Notre présence au Colloque PALME Québec, qui s’est tenu à Trois‑Rivières les 29 et 30 avril, s’inscrit dans une dynamique essentielle : rencontrer un écosystème complet : municipalités, experts, chercheurs, investisseurs, élus et acteurs du développement économique; tous réunis autour d’un même objectif : repenser les parcs d’affaires et industriels pour les rendre plus performants, résilients et durables.
Nos collègues Michel Rousseau et Véronique Comeau ont participé activement aux échanges, qui ont réuni près de 200 acteurs de l’écosystème. Ils ont contribué aux discussions portant sur la transformation des parcs industriels, la planification territoriale et la place croissante de la biophilie dans l’aménagement des milieux de travail.
Michel a également conclu les rencontres en tant que panéliste, rappelant que la biophilie peut devenir un véritable cadre de réflexion pour les parcs d’affaires. Il a souligné que certaines contraintes territoriales, comme la présence de milieux humides, peuvent être envisagées non pas comme des obstacles, mais comme des opportunités multiples, qu’il s’agisse d’outil de gestion des eaux pluviales ou de création de milieux de vie pour les occupants, qu’ils soient travailleurs ou citoyens.
Au fil des conférences et panels, plusieurs thèmes ont particulièrement résonné avec notre pratique.
- L’idée que la durabilité constitue un investissement structurant a été largement partagée. Les exemples présentés ont montré comment des aménagements plus verts, plus résilients et plus humains peuvent renforcer l’attractivité et la performance des parcs d’affaires. Cette perspective rejoint notre conviction que la biophilie n’est pas un simple ajout esthétique, mais un principe d’aménagement capable d’améliorer la qualité des milieux de travail et la vitalité économique.
- La requalification des friches et l’optimisation du foncier, d’abord, ont été abordées sous l’angle de la transformation durable des territoires. Ces discussions font écho à notre travail sur la remise en valeur de sites existants, où les approches biophiliques, deviennent des leviers concrets pour redonner sens et fonctionnalité à des espaces industriels.
- Les échanges sur la planification stratégique et la gouvernance territoriale ont également mis en lumière l’importance d’une vision cohérente et partagée. Les enjeux de densification rejoignent directement nos interventions, où la planification s’appuie sur une compréhension fine des milieux et sur l’intégration de solutions fondées sur la nature.
- Enfin, la réflexion sur des écosystèmes industriels plus agiles, inspirés autant par des modèles européens que québécois a mis en avant des approches d’écoparcs, de mutualisation et de circularité. Ces orientations s’inscrivent dans la continuité de nos démarches visant à concevoir des parcs comme des systèmes vivants, capables d’évoluer et de s’adapter, où le lien au vivant devient un élément structurant.
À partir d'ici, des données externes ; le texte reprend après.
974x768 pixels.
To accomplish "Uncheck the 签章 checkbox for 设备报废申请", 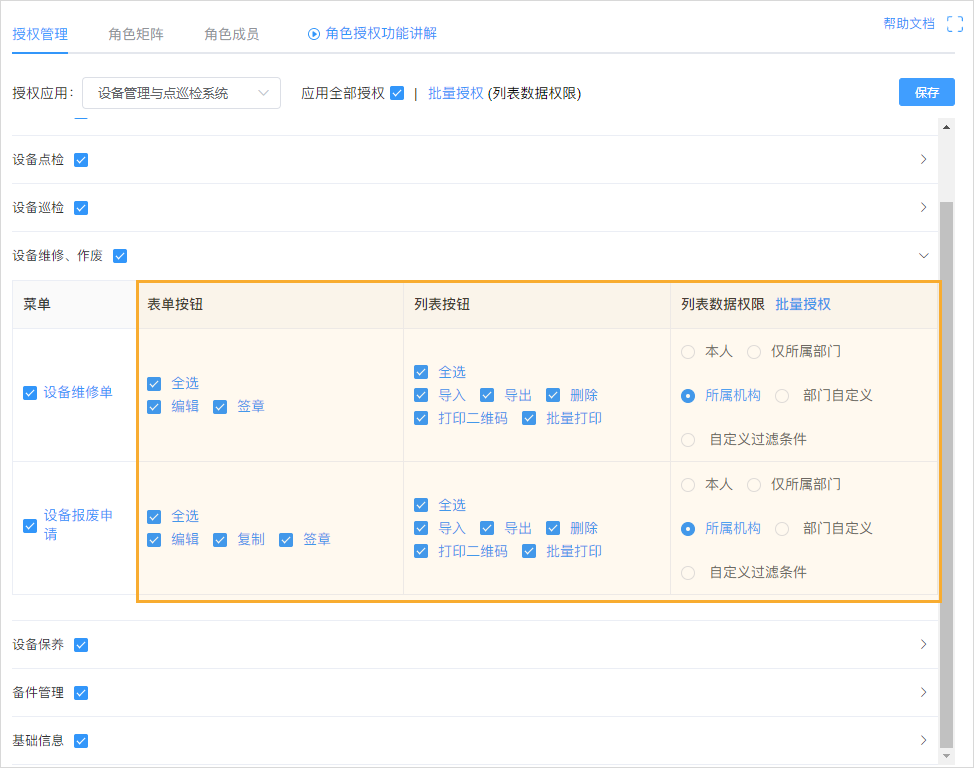I will click(285, 539).
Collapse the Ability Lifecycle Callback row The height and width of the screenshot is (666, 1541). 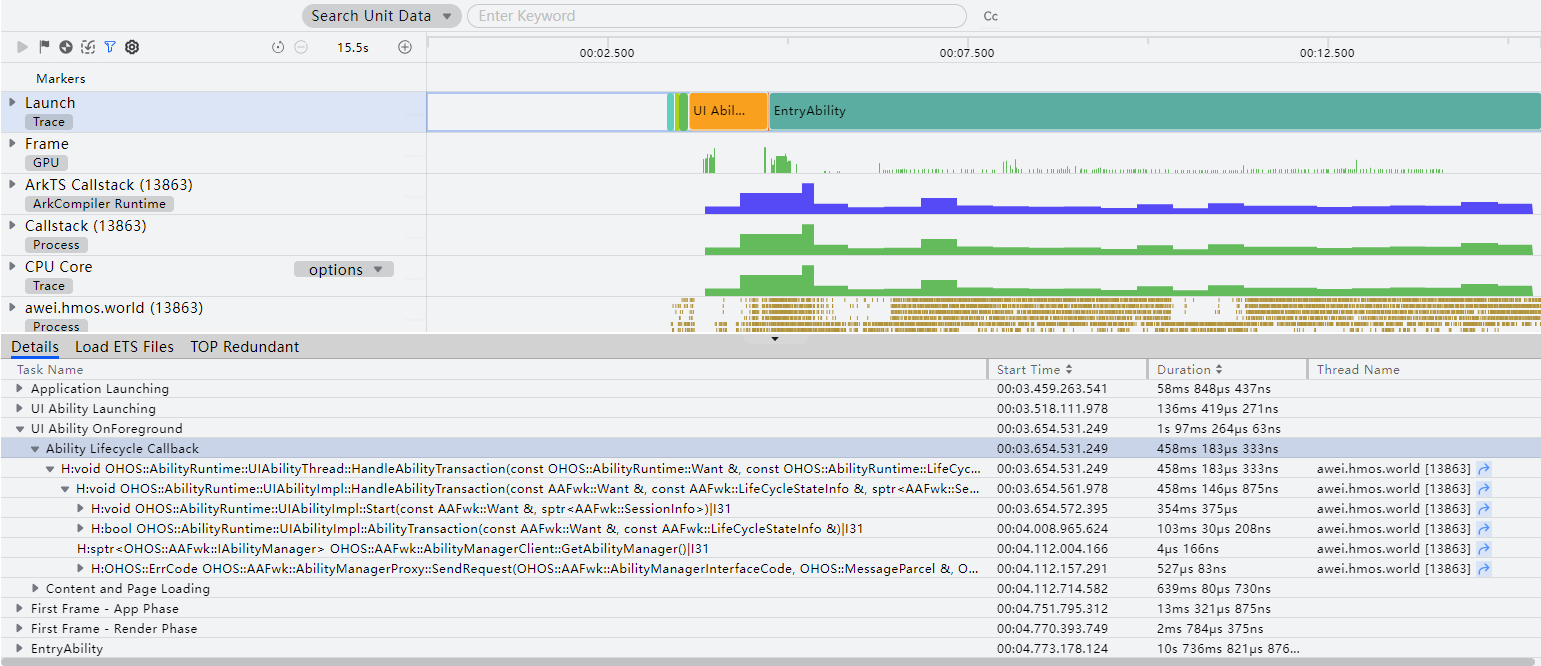pyautogui.click(x=35, y=449)
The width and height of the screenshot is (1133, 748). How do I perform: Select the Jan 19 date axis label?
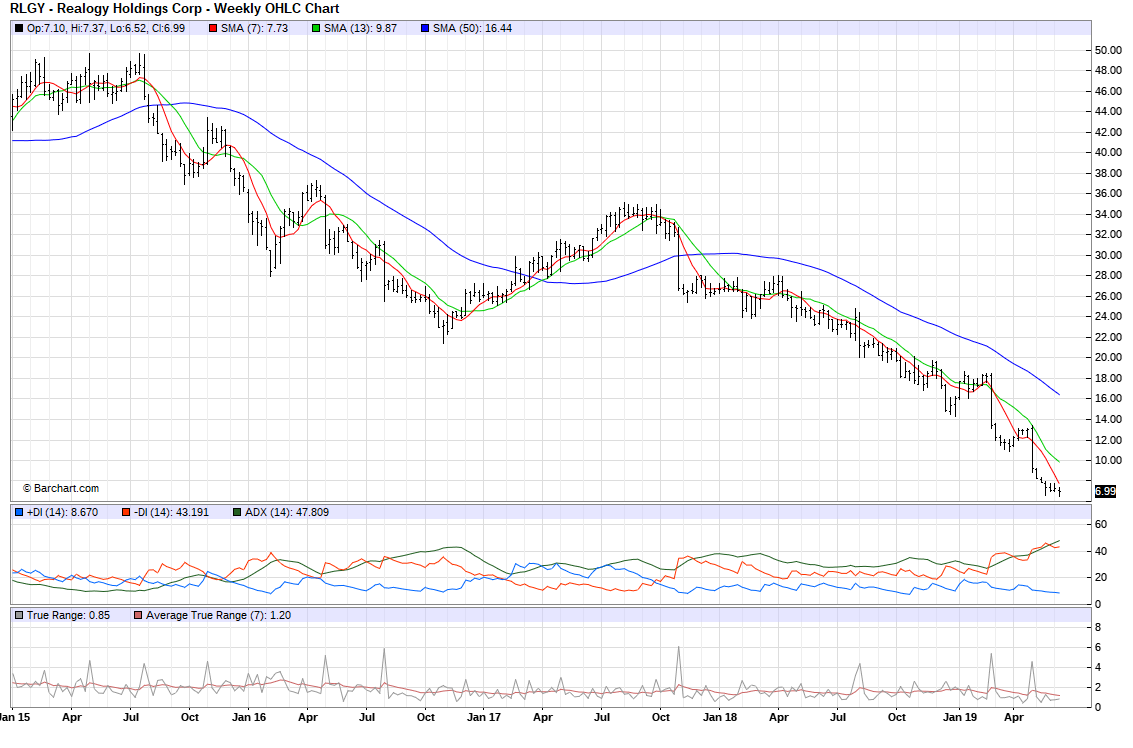point(959,717)
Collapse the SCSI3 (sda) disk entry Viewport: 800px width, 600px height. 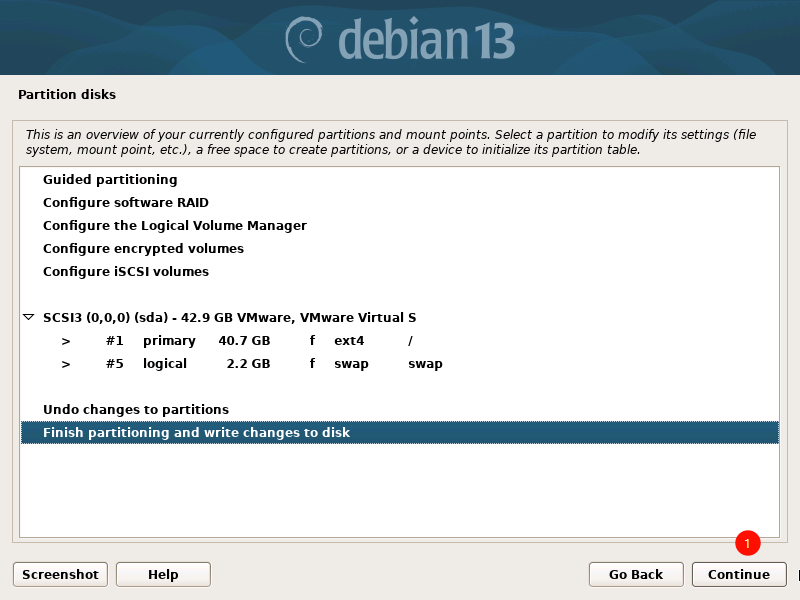pyautogui.click(x=28, y=317)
- Pour Rousseau Lefebvre, cette rencontre confirme la pertinence de notre approche : planifier, transformer et valoriser les territoires industriels en plaçant le développement durable et la biophilie au centre des décisions.
Notre expertise en aménagement durable des territoires trouve ici un terrain d’expression naturel, en parfaite cohérence avec les ambitions portées par PALME Québec.
En somme, ce colloque a été un moment privilégié pour renforcer les liens avec un réseau engagé, partager des visions d’avenir et contribuer activement à la transformation des parcs d’affaires et industriels : des espaces clés pour la transition économique et écologique de nos territoires.